Sticholysins, Sphingomyelin and Cholesterol: A Closer Look into a Tripartite Interaction

Abstract

Actinoporins are a widely studied group of toxins produced by sea anemones. Their mechanism of action consists of binding to sphingomyelin (SM)-containing membranes. Once attached to the bilayer, they oligomerize and form cation-selective pores. Although SM is usually sufficient to recruit these toxins, the presence of cholesterol in these membranes is also known to greatly facilitate the process. Despite years of research, there are still many unknown details about the actinoporin-membrane interaction. What is the most favorable phase state of the membrane for their action? What happens to SM distribution in the membrane after the toxins bind to the bilayer?
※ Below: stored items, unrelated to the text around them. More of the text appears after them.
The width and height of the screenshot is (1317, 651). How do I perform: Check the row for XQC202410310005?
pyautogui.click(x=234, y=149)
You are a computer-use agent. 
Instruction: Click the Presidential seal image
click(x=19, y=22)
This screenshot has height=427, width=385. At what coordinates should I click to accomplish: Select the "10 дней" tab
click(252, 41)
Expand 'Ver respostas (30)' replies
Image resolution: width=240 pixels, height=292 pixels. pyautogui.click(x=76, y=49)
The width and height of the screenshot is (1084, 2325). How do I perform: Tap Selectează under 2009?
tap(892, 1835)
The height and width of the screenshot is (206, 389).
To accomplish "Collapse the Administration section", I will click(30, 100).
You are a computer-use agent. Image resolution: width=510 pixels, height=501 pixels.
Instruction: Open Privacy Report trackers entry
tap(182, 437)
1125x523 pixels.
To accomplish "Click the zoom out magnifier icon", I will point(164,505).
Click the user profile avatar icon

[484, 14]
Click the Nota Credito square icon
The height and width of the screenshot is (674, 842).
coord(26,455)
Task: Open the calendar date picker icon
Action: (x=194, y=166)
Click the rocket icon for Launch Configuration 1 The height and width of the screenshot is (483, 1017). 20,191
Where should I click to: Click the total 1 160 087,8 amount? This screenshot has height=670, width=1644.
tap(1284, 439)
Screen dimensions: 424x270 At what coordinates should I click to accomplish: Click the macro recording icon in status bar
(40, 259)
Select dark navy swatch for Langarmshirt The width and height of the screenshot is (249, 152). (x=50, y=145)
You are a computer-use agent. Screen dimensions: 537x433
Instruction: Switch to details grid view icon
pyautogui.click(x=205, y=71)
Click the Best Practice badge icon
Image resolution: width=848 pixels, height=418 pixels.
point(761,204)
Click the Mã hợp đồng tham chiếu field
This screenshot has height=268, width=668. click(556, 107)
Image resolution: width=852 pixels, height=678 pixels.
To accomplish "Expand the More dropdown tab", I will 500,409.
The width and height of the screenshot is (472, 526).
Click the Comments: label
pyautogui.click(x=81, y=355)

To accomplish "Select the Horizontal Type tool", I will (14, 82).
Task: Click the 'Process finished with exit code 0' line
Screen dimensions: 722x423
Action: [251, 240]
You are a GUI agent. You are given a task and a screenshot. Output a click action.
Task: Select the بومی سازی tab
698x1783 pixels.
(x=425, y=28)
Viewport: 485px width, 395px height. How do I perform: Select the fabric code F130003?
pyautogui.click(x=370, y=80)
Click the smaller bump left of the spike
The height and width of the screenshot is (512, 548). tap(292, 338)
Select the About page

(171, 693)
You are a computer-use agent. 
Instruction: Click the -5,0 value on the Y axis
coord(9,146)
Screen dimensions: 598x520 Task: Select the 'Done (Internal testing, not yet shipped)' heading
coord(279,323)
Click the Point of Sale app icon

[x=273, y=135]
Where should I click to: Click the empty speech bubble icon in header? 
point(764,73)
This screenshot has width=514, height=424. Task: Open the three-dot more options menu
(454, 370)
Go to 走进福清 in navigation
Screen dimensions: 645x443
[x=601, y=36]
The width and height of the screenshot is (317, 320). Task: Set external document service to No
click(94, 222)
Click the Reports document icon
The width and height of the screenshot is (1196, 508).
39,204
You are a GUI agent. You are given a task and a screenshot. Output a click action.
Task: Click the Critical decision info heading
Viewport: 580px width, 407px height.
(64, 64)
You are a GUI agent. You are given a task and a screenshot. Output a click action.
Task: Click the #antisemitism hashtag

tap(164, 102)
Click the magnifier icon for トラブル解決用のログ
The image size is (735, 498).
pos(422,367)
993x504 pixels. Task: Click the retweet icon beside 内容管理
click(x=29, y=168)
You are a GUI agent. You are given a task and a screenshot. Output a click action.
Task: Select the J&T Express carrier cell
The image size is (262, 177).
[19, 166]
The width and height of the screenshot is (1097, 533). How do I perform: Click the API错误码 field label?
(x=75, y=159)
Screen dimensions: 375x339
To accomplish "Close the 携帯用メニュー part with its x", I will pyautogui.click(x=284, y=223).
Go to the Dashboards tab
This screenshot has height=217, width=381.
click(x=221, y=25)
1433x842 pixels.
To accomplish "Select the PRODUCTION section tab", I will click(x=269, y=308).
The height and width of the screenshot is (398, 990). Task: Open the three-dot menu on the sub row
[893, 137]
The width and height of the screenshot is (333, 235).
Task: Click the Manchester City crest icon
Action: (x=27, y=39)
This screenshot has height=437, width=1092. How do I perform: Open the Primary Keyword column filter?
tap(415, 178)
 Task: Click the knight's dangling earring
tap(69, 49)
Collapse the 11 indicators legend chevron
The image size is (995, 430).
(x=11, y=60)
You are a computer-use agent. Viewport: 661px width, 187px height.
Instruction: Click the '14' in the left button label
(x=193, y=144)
What is the exact role of cholesterol and how do these proteins interact with it? To shed some light on these questions we have tested the effect of sticholysins, the actinoporins produced by the Caribbean sea anemone Stichodactyla helianthus, on bilayers of varied compositions. To study the behavior of SMs in the events subsequent to toxin binding, we took advantage of the properties of fluorescent SM analogs labelled with pyrene. By measuring the extent of the excimer to monomer ratio from the emission of pyrene we were able to assess the degree of SM-SM interaction before and after pore formation. Similarly, we used a fluorescent analog of cholesterol, cholestatrienol, to gain further knowledge on the interaction between sticholysins and sterols. To do this, we used a RET approach in which the tryptophan residues of sticholysins acted as donors.